Fri, 15 Apr 1994

Business alliance definitely workable in Indonesia

By Bob Widyahartono

JAKARTA (JP): Business alliance is emerging as a new strategy to meet diversifying markets and a changing environment.

The concept underlying business alliance in Japan was introduced by Yoshiya Teramoto, a professor at University of Tsukuba, who defined it as "economy of scope".

Given the emerging trends, business top executives are being forced to shift their emphasis of business management from an "economy of scale" to an "economy of scope".

Will it work in our Indonesian setting taking into account the legality in which the new Corporate Business Act is still not enacted while the existing regulation fails to cover several forms of alliances.

The strategy of "economy of scope" is a way to generate a synergistic effect in management of business resources by running diversified operations.

Basically, business alliances represent a corporate endeavor to add value and create advantages which are difficult for a single company to attain.

In the "economy of scope", process of combining its resources with complementary resources of other companies, even Small and Medium Enterprises (SMEs) can cultivate or create new business fields.

Such alliances also give large corporations the organizational flexibility they need to meet diversifying market requirements.

This economy of scope is made possible by the existence of managerial resources, including technologies and marketing channels which can be applied to different kinds of products and services.

Business alliances offer an umbrella concept for joint ventures, joint investments, consortiums of companies with different specializations, backward/forward business integration, and the like.

These collaborative arrangements are not one-time cooperations, but are spread over a period of time. The form of a business alliance depends on the phase and pace of industrial/business development and also the level of competition in the countries involved.

However, business alliance means doing collaborative arrangements with other firm(s). This model does not cover agreement involving full ownership forms such as: mergers, acquisition, or internal ventures. Business alliances are surely not hostile take-over of small and medium firms by large ones.

In this kind of arrangement, provisions are made for the pooling of core technologies and strategic resources among participating companies for the mutual benefit of the group.

Most alliances carry out Research and Development followed by production and marketing. Participating companies are enabled to develop jointly new products, use outside resources, and diversify their business.
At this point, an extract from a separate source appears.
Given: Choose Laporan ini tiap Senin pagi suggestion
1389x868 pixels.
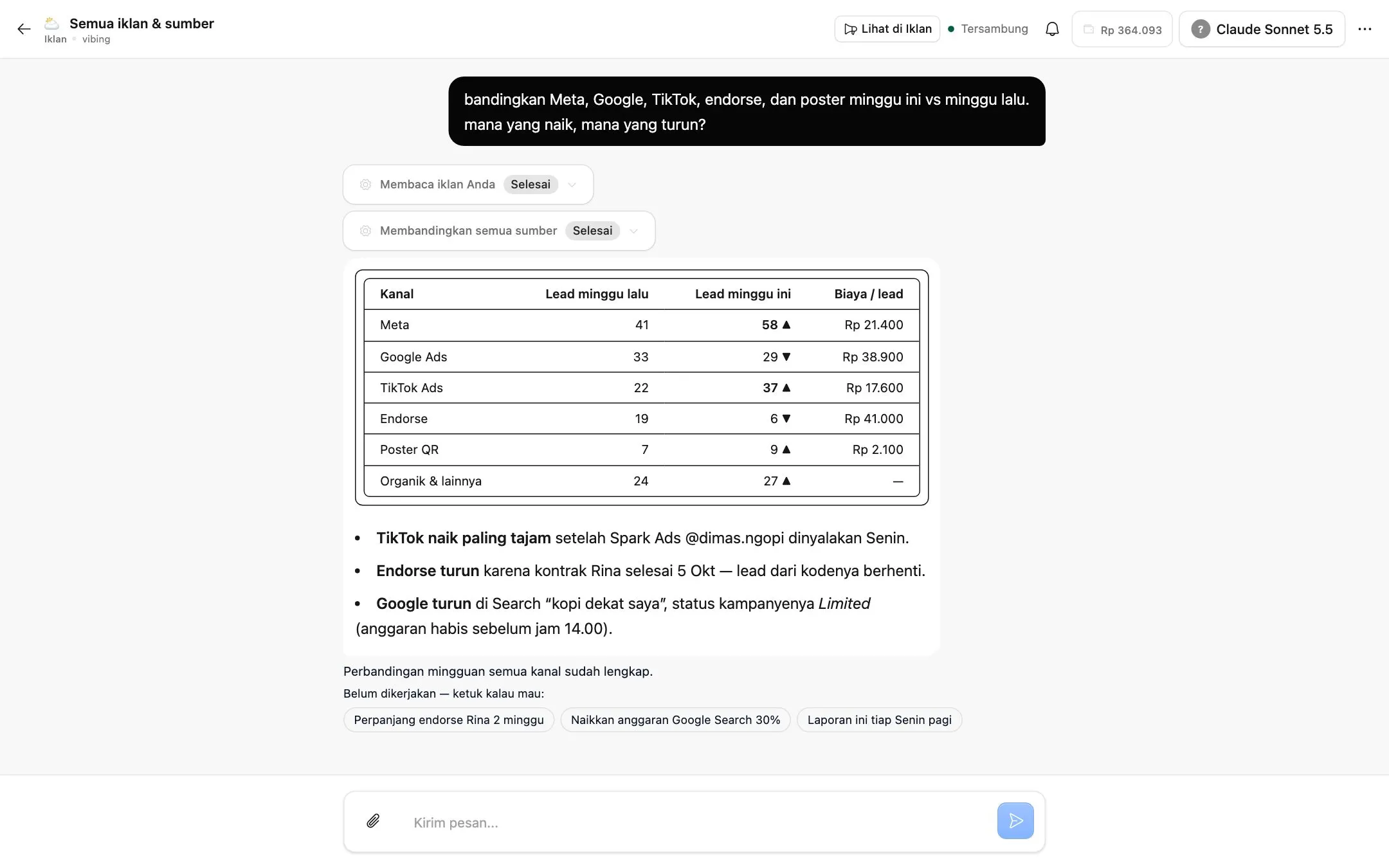Looking at the screenshot, I should (879, 720).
Irrespective of the stage of national development, business alliances have the potential to open up new avenues for business diversification and economic growth in any country including Indonesia.

The first type is alliances between SMEs in different business fields. More and more SMEs could be participating in these alliances, which offer opportunities to exchange business know- how and technical expertise.

Rapid progress in microelectronics and other process technologies and quickly diversifying market needs opportunities for them to pool technologies and create new market niches.

The second type is alliance between large and SMEs. Large automobile manufactures in Japan create, for example, business alliance with SMEs in the electronics field.

These large companies seek alliances with SMEs which can help them to upgrade their technology. The SMEs, on the other hand, can transact business with any number of large companies.

The third and last type is international alliances with industries in developed countries. The alliances between Toshiba and Olivetti and between Toyota and General Motors are two examples.

They are aimed at mutual learning on long term strategy basis, rather than at cost or complementary technology sharing. Inter- organizational networks must accommodate different business behavior and value systems.

Could business alliance feasibly work in our Indonesian business meeting?

First of all, the enactment of Corporate Business Act which provides for the definition covering the criteria of size, amount of employees, capital and turn-over for each category.

How could a company from small be considered ripe for escalation in category and what are the rules of demotion from a larger scale to a smaller one.

Furthermore, the rights, responsibilities and scope of operations of the small, medium and large enterprises should be clearly stipulated.

Once the categorizations are set along the lines of the Corporate Business act, then clear cut criteria should be made with regard to tax rules in entering business alliance for the participating partners.

Will there be tax incentives for such alliances as in the case of Japanese ones?

Again this opportunity should be legally founded and covered by the new Corporate Business Act which is now in process of finalization by our Indonesian Parliament.

The writer is a senior lecturer at Trisakti University in Jakarta.